Jeżeli sprzedawca chce eksponować promocję polegającą na procentowej obniżce cen (np. na plakatach, w spotach w radiu lub telewizji), to procentowa wartość obniżki musi odnosić się do najniższej ceny z 30 dni przed obniżką. Takie podejście potwierdził niedawno Trybunał Sprawiedliwości Unii Europejskiej w wyroku z 26 września 2024 r. w sprawie C-330/23 Aldi Süd. [ramka 1] Jego rozstrzygnięcie oznacza, że sprzedawcy nie mogą zachęcać klientów do skorzystania z promocji w ich sklepie przez pokazywanie procentu obniżki obliczanego od ceny „przekreślonej”. Przedsiębiorca ma dużą dowolność w ustaleniu ceny bezpośrednio poprzedzającej obniżkę. Istnieje ryzyko, że zawyży cenę przed promocją, aby móc pokazać klientom atrakcyjny poziom obniżki, który przyćmi informację o najniższej cenie z 30 dni przed obniżką. Zresztą nie każdy klient, który ma styczność z reklamą, będzie w stanie szybko obliczyć procentową różnicę między ceną historyczną a promocyjną, żeby zweryfikować przekaz reklamowy.
Przykład 1
Wskazanie odpowiedniej korzyści
Z okazji Black Friday sklep promuje w mediach społecznościowych obniżkę -50 proc. na określony model butów. Wizualna prezentacja obniżki zawiera przekreśloną cenę 400 zł, cenę promocyjną 200 zł oraz duży napis „-50 proc.” na czerwonym tle. Poniżej znajduje się też wyraźna informacja o najniższej cenie z 30 dni przed obniżką w wysokości 250 zł.
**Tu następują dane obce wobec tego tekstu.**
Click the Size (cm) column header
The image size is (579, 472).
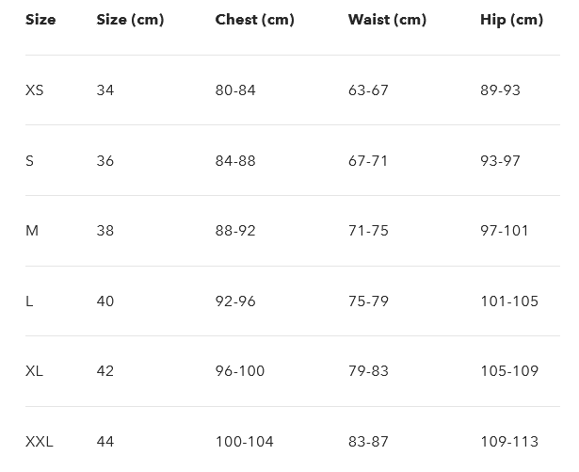click(130, 20)
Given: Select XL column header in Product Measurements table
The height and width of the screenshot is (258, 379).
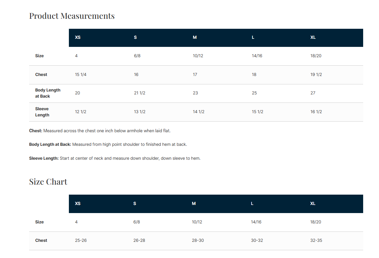Looking at the screenshot, I should tap(313, 38).

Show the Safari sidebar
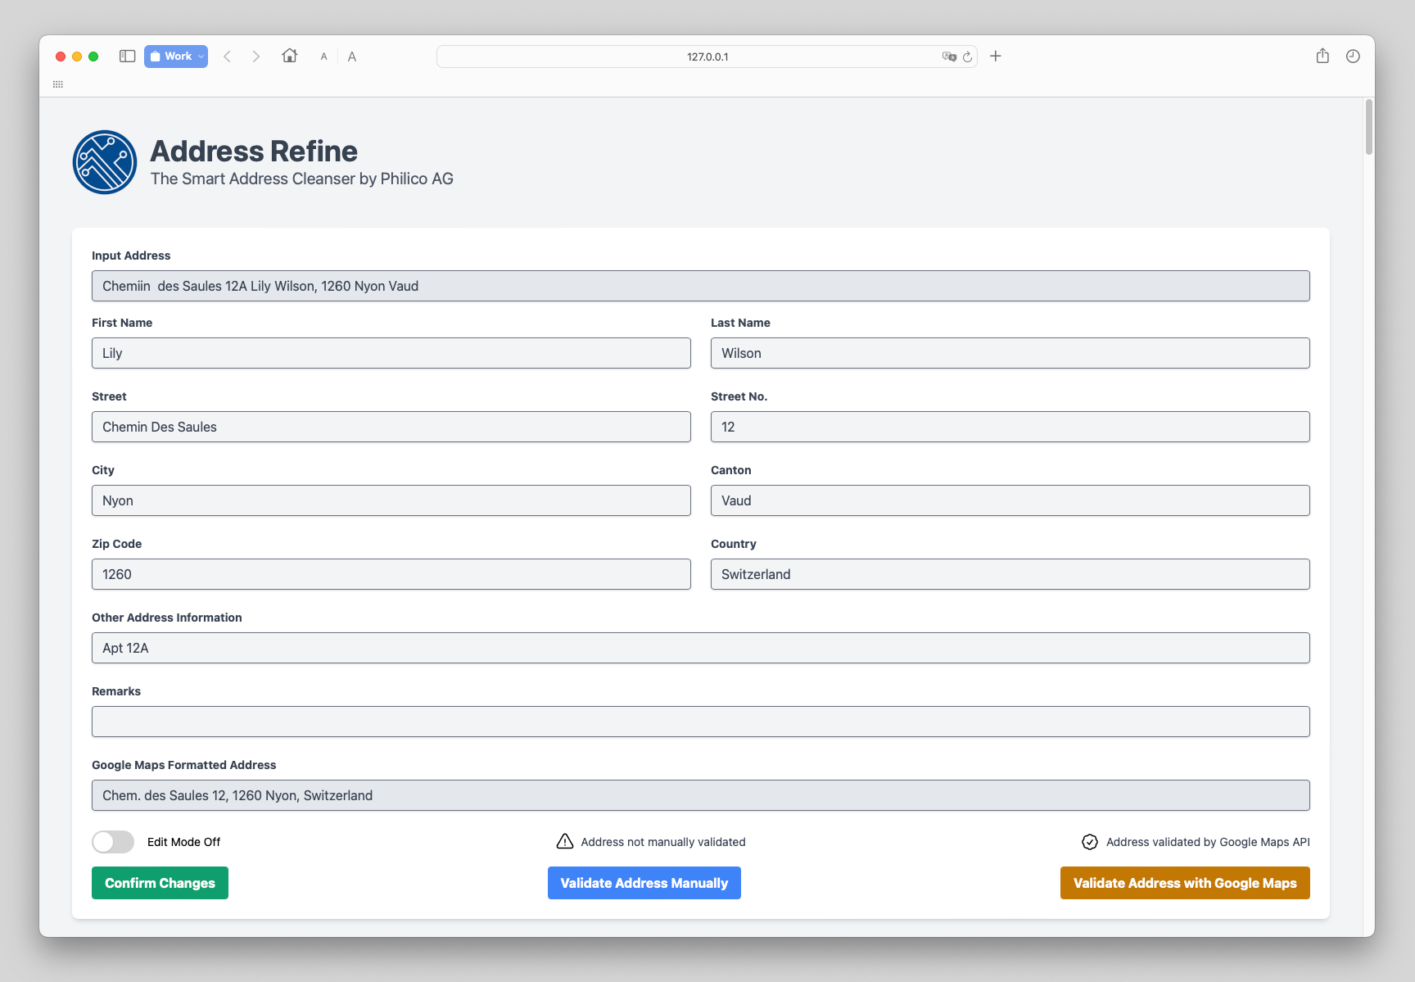click(x=127, y=57)
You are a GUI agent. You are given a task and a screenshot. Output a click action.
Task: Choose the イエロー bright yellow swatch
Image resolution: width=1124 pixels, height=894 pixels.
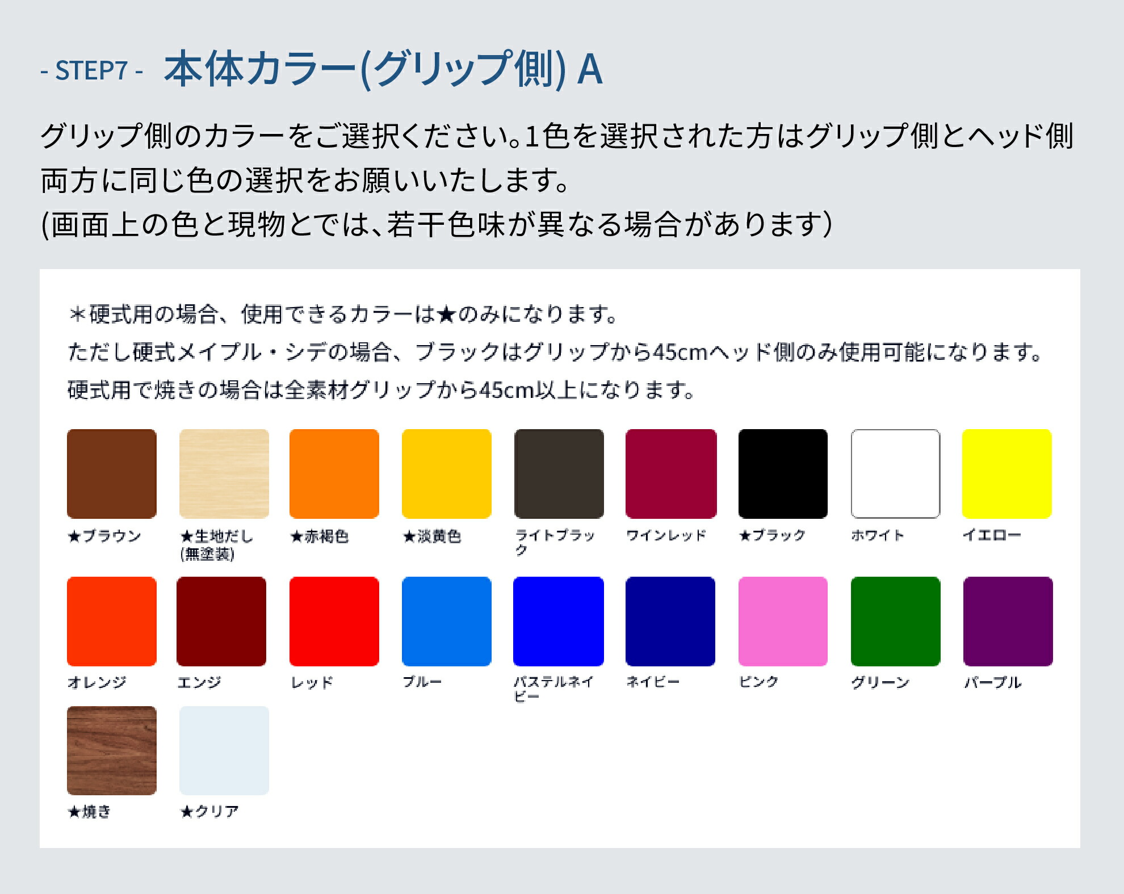[x=1007, y=473]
Taki sposób komunikacji będzie niezgodny z prawem. Procentowa wartość obniżki ‒ różnica między ceną na Black Friday a najniższą ceną z 30 dni przed obniżką ‒ wynosi 20 proc. (przecena z 250 zł na 200 zł). Sprzedawca pokazując korzyść związaną z promocją, powinien wskazywać właśnie wartość -20 proc.
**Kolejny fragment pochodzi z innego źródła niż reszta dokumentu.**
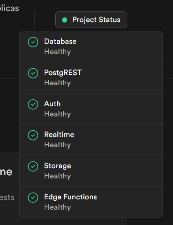
Task: Click the Auth healthy checkmark icon
Action: pos(33,104)
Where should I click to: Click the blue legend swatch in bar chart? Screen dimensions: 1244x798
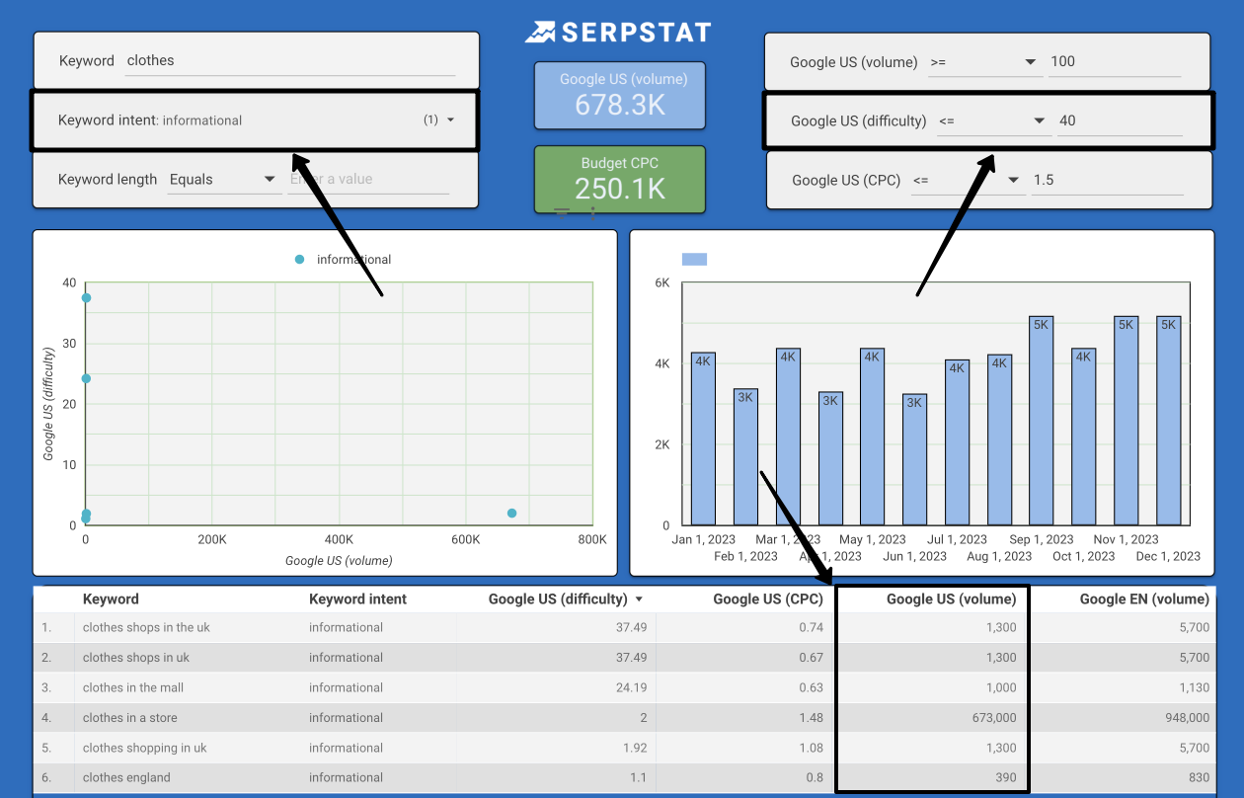pyautogui.click(x=694, y=260)
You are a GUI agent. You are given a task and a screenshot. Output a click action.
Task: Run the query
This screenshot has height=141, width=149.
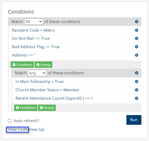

►Jak pokazać poziom kwotowej obniżki w ramach promocji?
Wspomniany wyrok TSUE dotyczy także obniżek kwotowych. Również w tym przypadku prezentowana kwota obniżki (np. -80 zł) musi odnosić się do najniższej ceny z 30 dni przed obniżką, a nie do ceny bezpośrednio poprzedzającej zastosowanie obniżki.
Przykład 2
Gdy cena jest przekreślona
Dział marketingu sieci sklepów odzieżowych przygotowuje materiały reklamowe dotyczące promocji na Black Friday. Na jednym z plakatów będzie umieszczone zdjęcie produktu z przekreśloną ceną 250 zł, ceną promocyjną 200 zł i wyeksponowanym napisem „50 zł TANIEJ”. Poniżej znajdzie się informacja o najniższej cenie z 30 dni przed obniżką, wynoszącej 210 zł.
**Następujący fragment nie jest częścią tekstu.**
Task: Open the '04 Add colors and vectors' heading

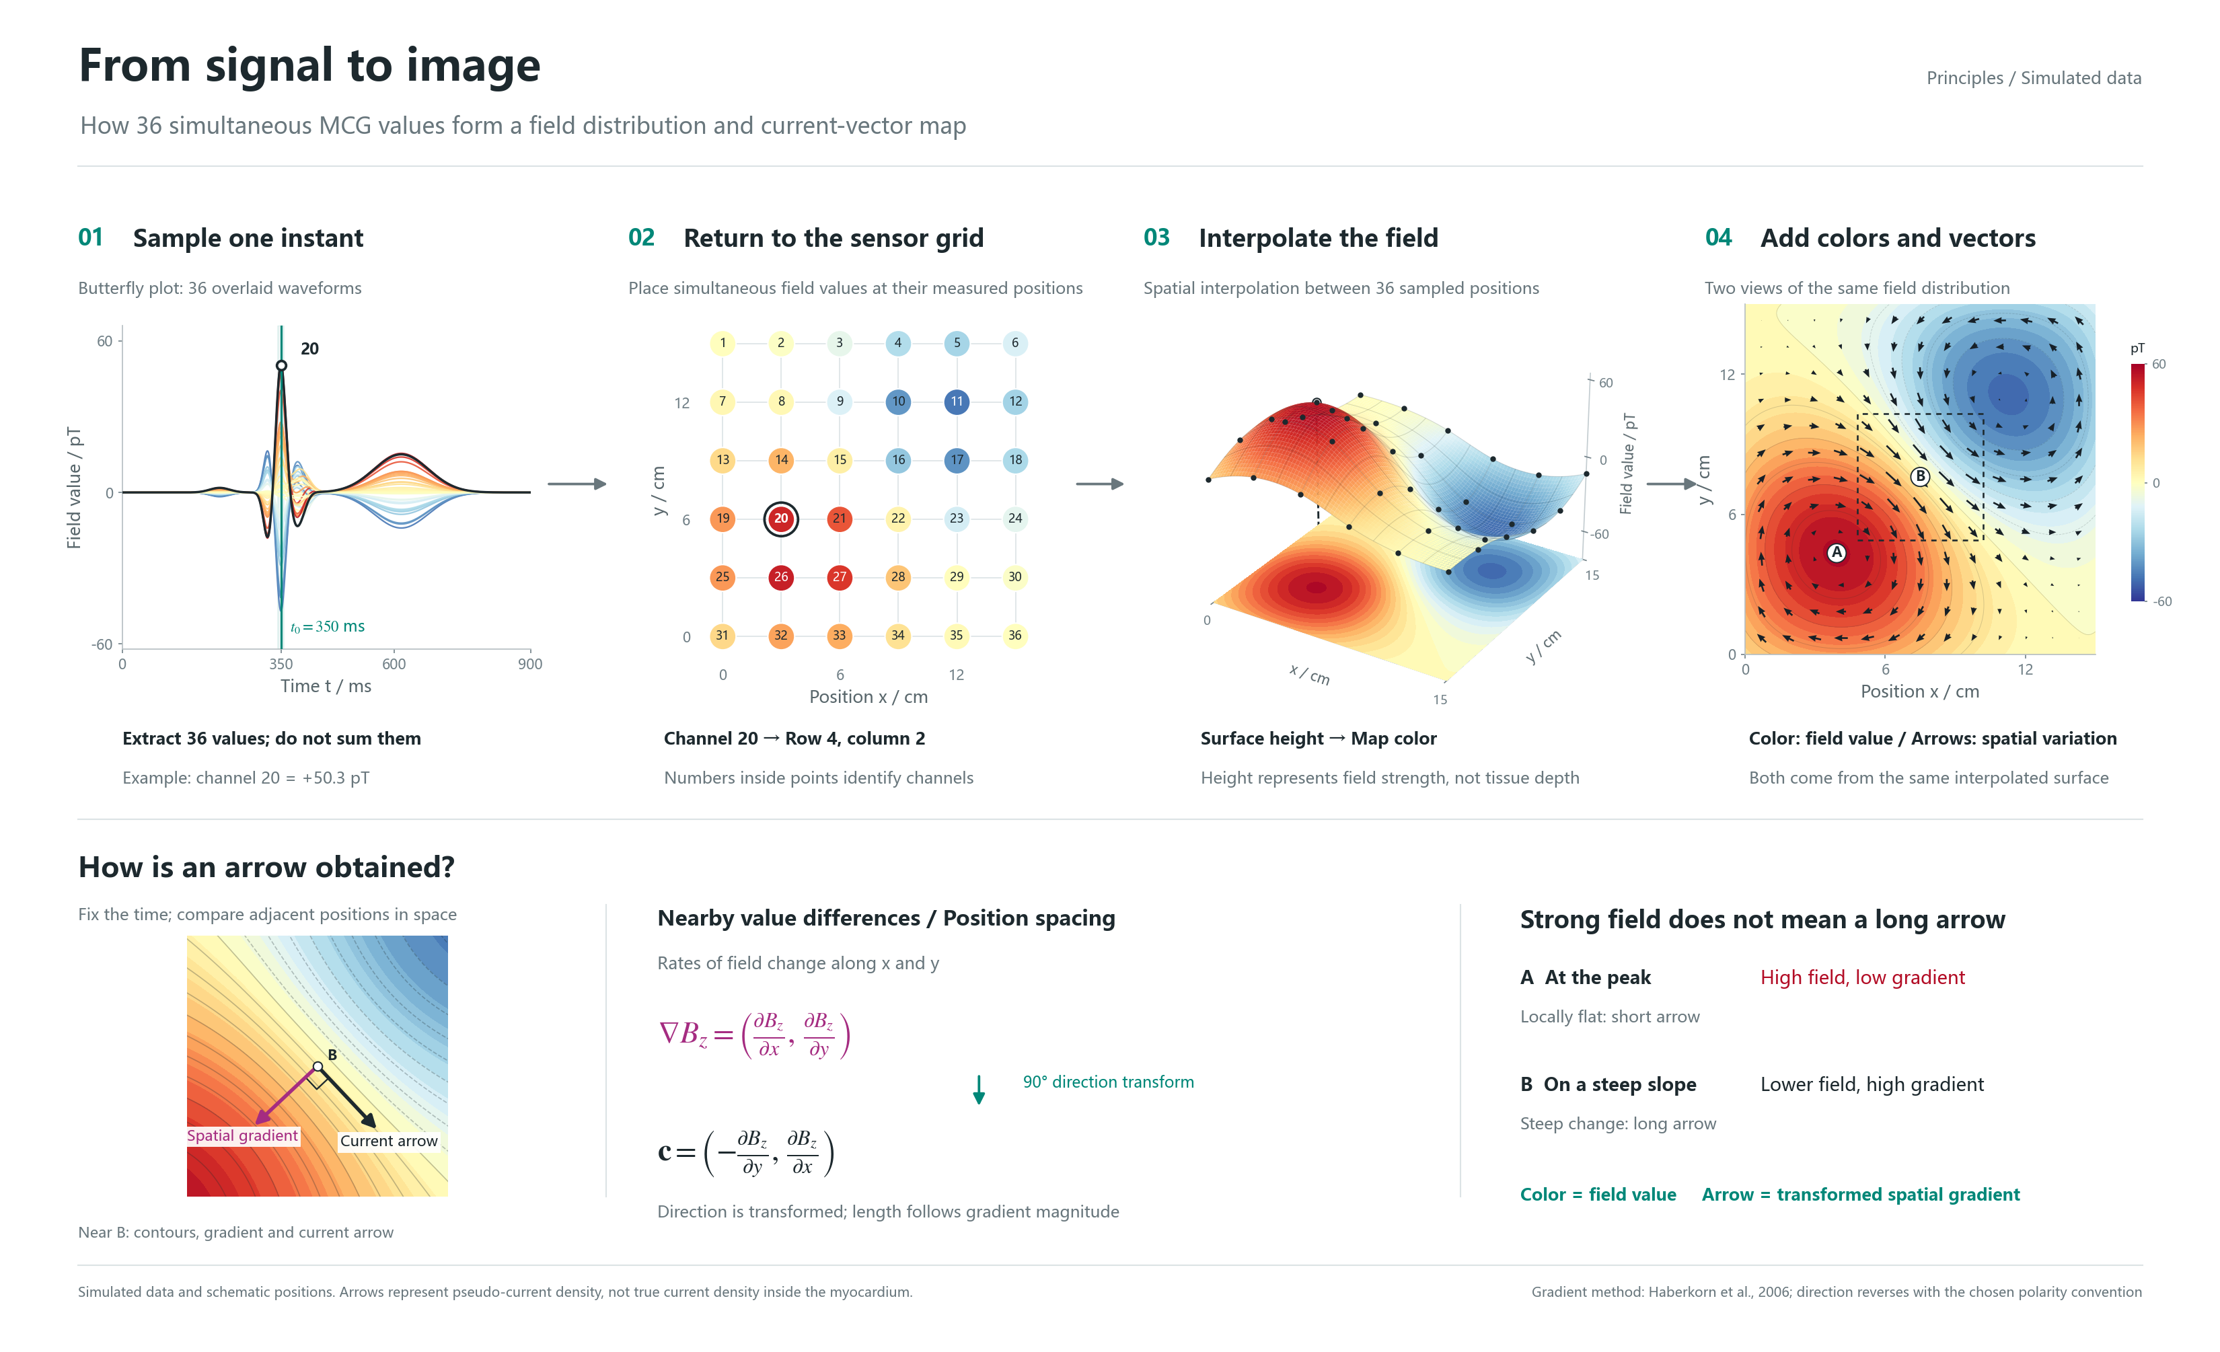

Taki plakat będzie naruszał przepisy o informowaniu o cenach towarów i usług. Przedsiębiorca nie może eksponować obniżki w odniesieniu do ceny „przekreślonej”. Może to robić w stosunku do najniższej ceny z 30 dni przed obniżką.
►Przedsiębiorca prowadzi kilka sklepów w czterech miastach w Polsce. Każdy sklep stosuje inne ceny. Jak powinien podawać informacje o najniższej cenie z 30 dni przed obniżką w ogólnopolskiej komunikacji promocji, np. na firmowym Instagramie?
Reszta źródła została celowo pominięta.